冷徹さは気づいてからじゃ手遅れなくらい半端ないからな。
何を言えばいい。
「私、せんせー見返してやんなきゃ気が済まないの」
何を言えばやめてくれる。
腐っても元カノだ。
類沢の遊びで陵辱されるなど耐えられない。
しかし、言えば瑞希を裏切ることになる。
「ね、協力してくれる?」
世界は、迷うオレを待つほど優しくはない。
「圭吾となら出来るよ!」
何を?
その問いはぐっと飲み込んだ。
有紗はニコニコ笑って計画を話す。
サボり常習犯の彼女は、授業中にでも保健室に行ける。
そうして、生徒に手を出したら写真に納めて強請ればいいのだと。
そんな簡単に行くわけがない。
一緒にベッドに押し倒されるのが関の山だろう。
「危険だよ」
「で……でもさ、このまま引くわけにはいかないじゃん」
「そんなに類沢が好きなの?」
「すっ、好きじゃないよ。
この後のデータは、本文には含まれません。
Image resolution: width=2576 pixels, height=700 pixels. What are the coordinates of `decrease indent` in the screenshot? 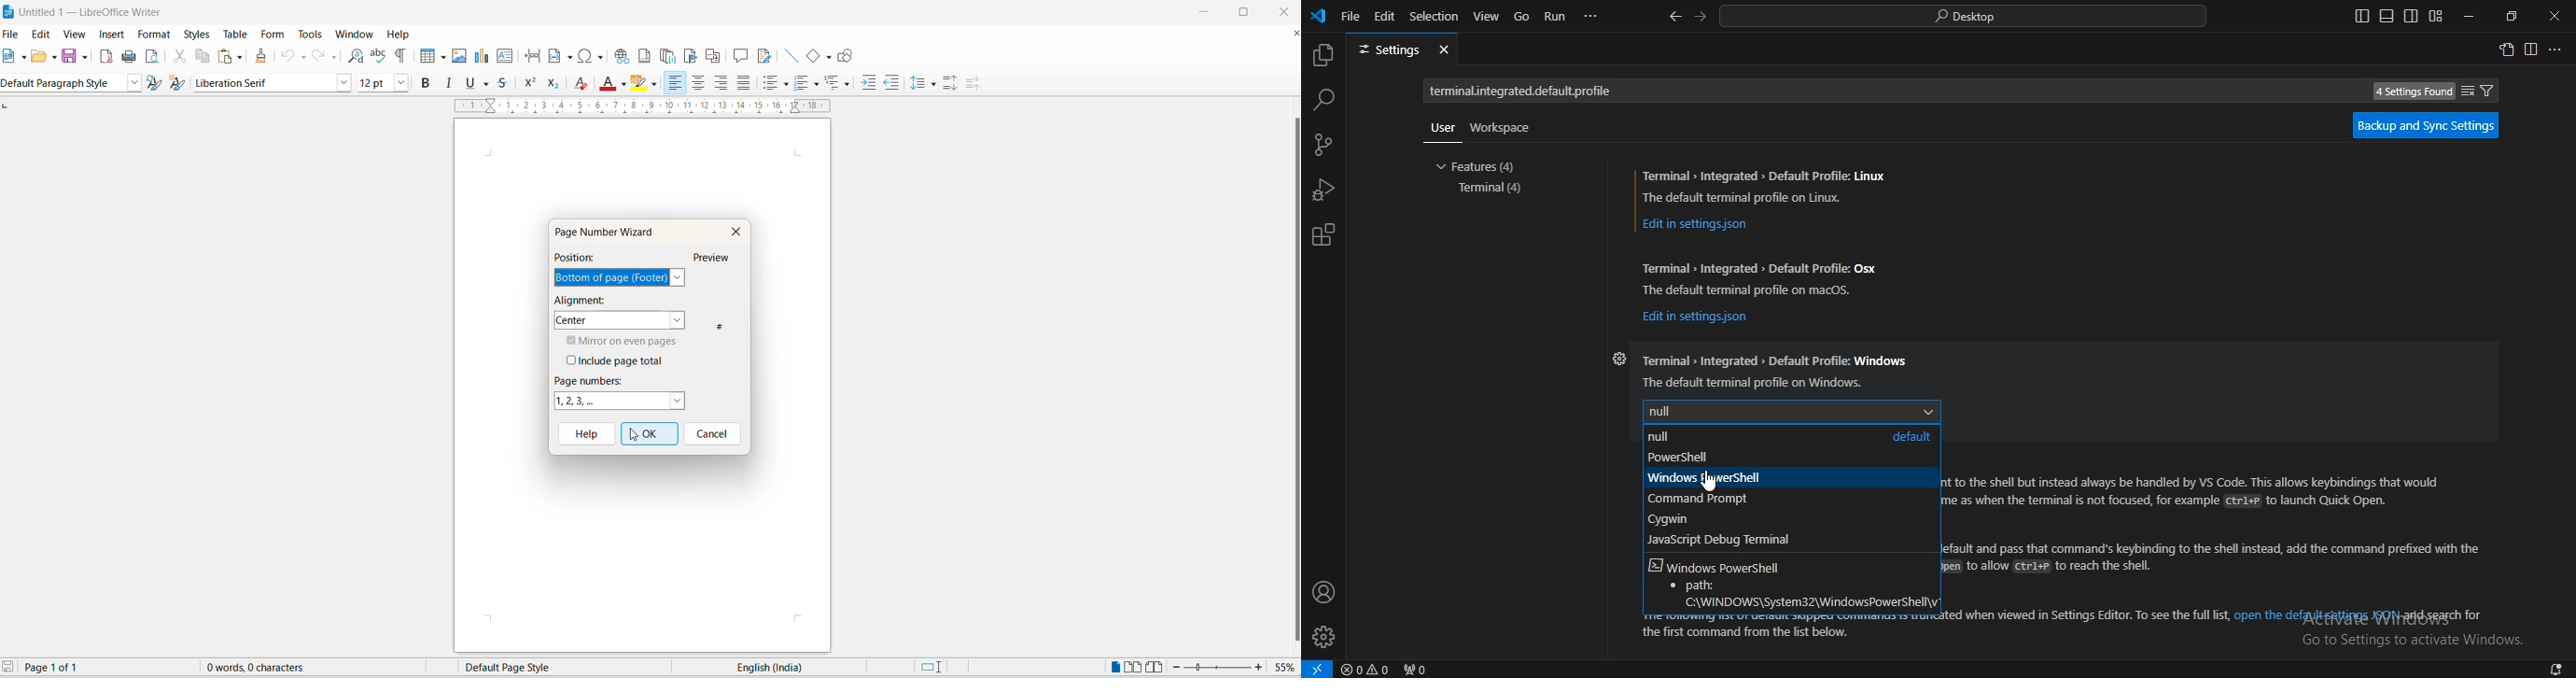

見返してやりたいだけって言ってるじゃん!」
見返してヤりたいだけ、ね。
日が暮れる。
瑞希は無事に家に帰っただろうか。
きっと校外でも奴は連絡してきている。
オレのは口封じ。
じゃあ、瑞希のは何が目的なんだ。
なんでそんなにしつこくする。
なんで何度も苦しめる。
なんで……瑞希なんだよ。
「圭吾?」
「なんでもねぇよ」
「ぼーっとしすぎ」
「そだな」
「ね、明日、私行くからね」
止めても行くからね。
そこまでして、得たいのが類沢なんだから理解に苦しむ。
ホモレイプ犯だろ。
それ以上にはならない。
少なくとも、オレにとっては。
「案外、明日で決着ついたりして」
「そしたら凄えな」
このとき
オレの心を占めていたのは
どうしようもない不安と
無力感
有紗すら止められないオレが
類沢を止められるはずがない
そんな無力感
紅乃木なら
紅乃木なら
なにをするんだろう
なぁ、アカ?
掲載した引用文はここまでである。